Non bien au contraire madame , il a été brillant plus que brillant mais il se refuse aux régles, à l'institution. c'est un enfant imbu, ascolaire,presque asocial mais étonnamment brillant, excellent.
Une fois je me souviens il était en terminale, la CPE me convoque me répète le même topo et ajoute son prof de philo se plaint de sa non prise de note, de son entêtement à ne jamais avoir de cahier à à à à à à à et moi je ne peux le tolérer dans notre lycée et s'il arrivait à échouer son bac je lui donnerai pas la chance de s'inscrire dans ce lycée..Elle parlait delui comme s'il était un cancre alors qu'il était le premier ou le second de sa classe je ne sais plus!
Jelaquitte en larmes, les lèvres tremblant de douleur.Mon fils vient à ma rencontre se ramène voir la CPE et lui crache calmement:
MADAME AVEC TOUS MES RESPECTS POUR VOUS LA CPE mais vous oubliez qu'ici dans ce lycée, je suis sur un sol français et en France, nous avons des droits et mon droit en tant que tel me donne le droit d'être et de rester dans ce lycée avec ou sans votre consentement!

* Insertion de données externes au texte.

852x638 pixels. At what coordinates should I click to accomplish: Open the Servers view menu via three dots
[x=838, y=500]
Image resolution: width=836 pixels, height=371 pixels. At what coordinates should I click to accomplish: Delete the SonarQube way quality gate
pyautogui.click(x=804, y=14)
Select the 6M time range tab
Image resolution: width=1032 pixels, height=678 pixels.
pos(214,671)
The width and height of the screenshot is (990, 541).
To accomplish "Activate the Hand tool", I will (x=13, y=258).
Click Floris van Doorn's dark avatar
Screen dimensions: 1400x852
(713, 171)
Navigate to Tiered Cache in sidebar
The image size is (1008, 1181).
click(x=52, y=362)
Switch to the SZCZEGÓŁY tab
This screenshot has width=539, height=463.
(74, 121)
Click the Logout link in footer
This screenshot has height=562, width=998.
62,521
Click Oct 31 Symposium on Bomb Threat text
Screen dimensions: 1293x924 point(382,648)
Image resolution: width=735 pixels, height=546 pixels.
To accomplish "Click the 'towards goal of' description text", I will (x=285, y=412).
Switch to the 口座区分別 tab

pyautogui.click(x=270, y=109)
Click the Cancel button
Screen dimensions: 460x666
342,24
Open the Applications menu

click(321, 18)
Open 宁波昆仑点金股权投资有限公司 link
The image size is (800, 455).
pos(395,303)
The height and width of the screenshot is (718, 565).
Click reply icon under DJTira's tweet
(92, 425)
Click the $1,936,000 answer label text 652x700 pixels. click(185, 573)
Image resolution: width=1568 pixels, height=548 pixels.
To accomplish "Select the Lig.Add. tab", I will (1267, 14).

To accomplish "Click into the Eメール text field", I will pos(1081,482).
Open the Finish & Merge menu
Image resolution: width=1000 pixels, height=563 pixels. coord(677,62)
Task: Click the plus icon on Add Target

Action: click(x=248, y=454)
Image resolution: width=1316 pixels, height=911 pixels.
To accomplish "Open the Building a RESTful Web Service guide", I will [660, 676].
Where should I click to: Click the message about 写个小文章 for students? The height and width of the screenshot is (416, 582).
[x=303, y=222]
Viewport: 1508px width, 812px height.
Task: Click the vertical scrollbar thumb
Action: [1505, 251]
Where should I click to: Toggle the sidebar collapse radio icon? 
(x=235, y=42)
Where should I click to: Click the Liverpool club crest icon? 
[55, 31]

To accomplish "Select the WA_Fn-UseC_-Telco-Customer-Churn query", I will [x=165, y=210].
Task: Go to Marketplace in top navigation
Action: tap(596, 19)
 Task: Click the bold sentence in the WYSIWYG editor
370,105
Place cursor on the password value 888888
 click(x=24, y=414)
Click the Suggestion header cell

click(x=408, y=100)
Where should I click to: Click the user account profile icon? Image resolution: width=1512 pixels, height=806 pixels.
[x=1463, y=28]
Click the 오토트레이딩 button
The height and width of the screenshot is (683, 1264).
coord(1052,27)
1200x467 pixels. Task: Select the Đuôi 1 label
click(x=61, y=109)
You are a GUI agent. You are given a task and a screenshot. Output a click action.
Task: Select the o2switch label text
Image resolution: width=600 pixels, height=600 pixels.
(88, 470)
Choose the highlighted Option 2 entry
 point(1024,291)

Il essuya mes larmes et n'a pas eu à redoubler mais a réussi son bac avec mention et a été le seul à êtyre accepté dans une école prépa prestigieuse et de grande renommée de Paris.
Ce qui est bien en France, c'est que c'est un pays de droit ça je le dis en passant.

J'ai oublié de mentionner qu'au cours de ce parcours difficile, nous avons eu affaire à beaucoup de gens sévères, bornés, peu tolérants parfois mais aussi à certains charmants qui prenaient la peine de venir vers lui pour le conforter et lui dire de ne pas s'inquiéter , qu'il était juste différent sortait du lot comme certains grands.
Tout comme le jour où son professeur de math m'a appelé chez moi pour me dire qu'il venait en visite voir la chambre de mon fils et le cadre où il vivait.Il m'a prié de ne rien ranger, rien toucher devant mon hésitation à lui montrersa chambre malrangée, les livres par terre, le désordre et tout le reste.
Il était aux anges devant cette vision qui semblait le réjouir à ma grande gêne.
Il a rapporté et jusqu'à cette année d'ailleurs qu'il avait affaire à un petit génie de l'ordre de Einstein et de Rousseau.Il rayonnait de plaisir et lui prédisait un grand avenir .Il riait même de mes peurs et de mon anxiété. Il me supplia de laisser mon fils à son rythme sinon il se perdait.

Nous avons grandement pataugé avec ces difficultés et nous avons même été amené à le prendre en consultation spécialisée de psy, de calligraphe , de pédiatre mais sans grand apport, on nous sortait à chaque fois mais estimez vous heureux qu'il soit bon juste quelques exercices et application et moins d'entêtement et de gâterie et son écriture s'arrangera jusqu'à cette année où la boucle s'est fermée et où nous avons enfin la confirmation que mon fils souffre d'un mal suspecté mais non confirmé appelé agréablement pour moi sa mère et que j'aime à vous répéter tellement qu'il m'allége, me submergeet me comble: E.I.P
SOIT enfant intellectuellement précoce dont le QI dépasse les 150 , dont les facultés sont importantes, dont le comportement social laisse à désirer tant ils sont solitaires, renfermés, anxieux, mal dans leur peau, toujours avec des plus âgés et dont l'écriture est pénible ...
Depuis, je suis dans l'accalmie.
Pour tout cela,ce soir j'écris.
Tout comme l'indien de Greg, mon rond a aboutit à cette conclusion .
Depuis, mon sommeil est plus calme, mes insomnies apaisées.